While perusing the news this week, I happened on a mention of the term technical debt, an intriguing concept for IT professionals involved in software development -- and one that could become more important across IT as collaborative and cloud computing broaden in scope and budgets continue to tighten.
The term apparently was coined by Ward Cunningham, a legend in the area of modern programming methods, such as agile programming and extreme programming, and the man credited with developing the first wiki.
In a video, Cunningham explains that he originated the metaphor of technical debt as a way to describe the concept of developing software without all the bells and whistles a programmer might like to add in the future. Example: rushing out a product to get it in customers' hands, knowing you'll have to revise -- or "refactor" -- it later on.
While working on a Digital Smalltalk project, for example, Cunningham told his boss that if a program had to be refactored, or rewritten to some extent after it had been released, it was like borrowing money and paying interest on a loan:
I thought borrowing money was a good idea, I thought that rushing software out the door to get some experience with it was a good idea, but that of course, you would eventually go back and as you learned things about that software you would repay that loan by refactoring the program to reflect your experience as you acquired it.
The "trick" is to avoid having to avoid technical debt by writing code in a way that makes future changes and enhancements easy -- and cheap.

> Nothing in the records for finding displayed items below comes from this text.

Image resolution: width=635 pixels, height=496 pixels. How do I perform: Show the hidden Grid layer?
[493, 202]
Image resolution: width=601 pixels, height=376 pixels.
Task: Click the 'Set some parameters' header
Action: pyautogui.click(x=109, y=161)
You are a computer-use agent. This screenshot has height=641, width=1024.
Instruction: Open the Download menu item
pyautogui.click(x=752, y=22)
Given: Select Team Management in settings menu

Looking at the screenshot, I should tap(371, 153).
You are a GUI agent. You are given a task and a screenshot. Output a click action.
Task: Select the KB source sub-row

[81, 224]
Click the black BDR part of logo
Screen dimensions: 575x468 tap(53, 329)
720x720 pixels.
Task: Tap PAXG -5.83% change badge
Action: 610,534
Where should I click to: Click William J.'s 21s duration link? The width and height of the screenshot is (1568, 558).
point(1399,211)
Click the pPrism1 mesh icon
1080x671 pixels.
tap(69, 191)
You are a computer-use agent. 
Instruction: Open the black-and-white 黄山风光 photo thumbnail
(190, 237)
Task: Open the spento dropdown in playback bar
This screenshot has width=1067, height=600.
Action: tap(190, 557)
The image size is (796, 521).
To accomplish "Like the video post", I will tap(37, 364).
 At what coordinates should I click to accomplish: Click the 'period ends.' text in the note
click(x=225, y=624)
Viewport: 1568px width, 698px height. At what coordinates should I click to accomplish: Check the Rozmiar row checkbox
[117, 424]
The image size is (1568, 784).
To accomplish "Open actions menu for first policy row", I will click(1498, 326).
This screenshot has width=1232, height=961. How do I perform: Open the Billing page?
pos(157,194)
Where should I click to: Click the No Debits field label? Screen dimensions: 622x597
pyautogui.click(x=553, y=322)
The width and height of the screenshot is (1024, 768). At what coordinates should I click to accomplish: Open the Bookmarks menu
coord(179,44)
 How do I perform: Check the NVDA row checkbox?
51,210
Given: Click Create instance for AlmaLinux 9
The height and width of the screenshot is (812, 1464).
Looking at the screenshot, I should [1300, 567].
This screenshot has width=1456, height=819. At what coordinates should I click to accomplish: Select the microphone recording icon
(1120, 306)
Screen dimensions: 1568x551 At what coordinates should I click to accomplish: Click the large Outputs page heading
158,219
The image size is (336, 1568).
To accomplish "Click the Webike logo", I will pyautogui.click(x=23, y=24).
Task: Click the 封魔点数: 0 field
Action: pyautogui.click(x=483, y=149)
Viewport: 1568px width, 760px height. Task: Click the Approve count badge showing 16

Here's how software expert Martin Fowler described the challenge a few years back:
Just as a business incurs some debt to take advantage of a market opportunity, developers may incur technical debt to hit an important deadline. The all too common problem is that development organizations let their debt get out of control and spend most of their future development effort paying crippling interest payments.
The technical debt concept isn't easy to nail down in dollars and cents. It calls for some pretty detailed calculations, based in part on how much individual developers are paid and how long it will take them to fix a problem or add a feature.
But mastering the concept of technical debt can produce some powerful business results. For example, blogger and agile programming expert Israel Gat has suggested, among other uses, that "the monetized technical debt on the balance sheet of a software vendor is a proxy for the technical risk involved in licensing software from this vendor."
Gat also has written that technical debt can be used by venture capitalists to determine whether or not a software product is really worth funding.
The concept of technical debt might have other applications, too. In a recent blog, tech investor Ben Horowitz discusses how the idea can be applied to managing staff. (In his interesting adaptation, Horowitz figures it's better for CEOs to make unpopular personnel decisions up front, rather than pleasing everyone and paying out longer-term "interest" in excessive compensation, counteroffers for disgruntled employees, and poor company performance due to poor management.)
The concept of technical debt also has spawned some solutions and much discussion thereof. There also have been exhortations to build technical equity. The literature on this topic is varied and nearly always intriguing.
Whether you "buy into" the concept or choose to augment it somehow, the idea that all enterprise applications live on borrowed time can certainly help many groups make better use of their resources.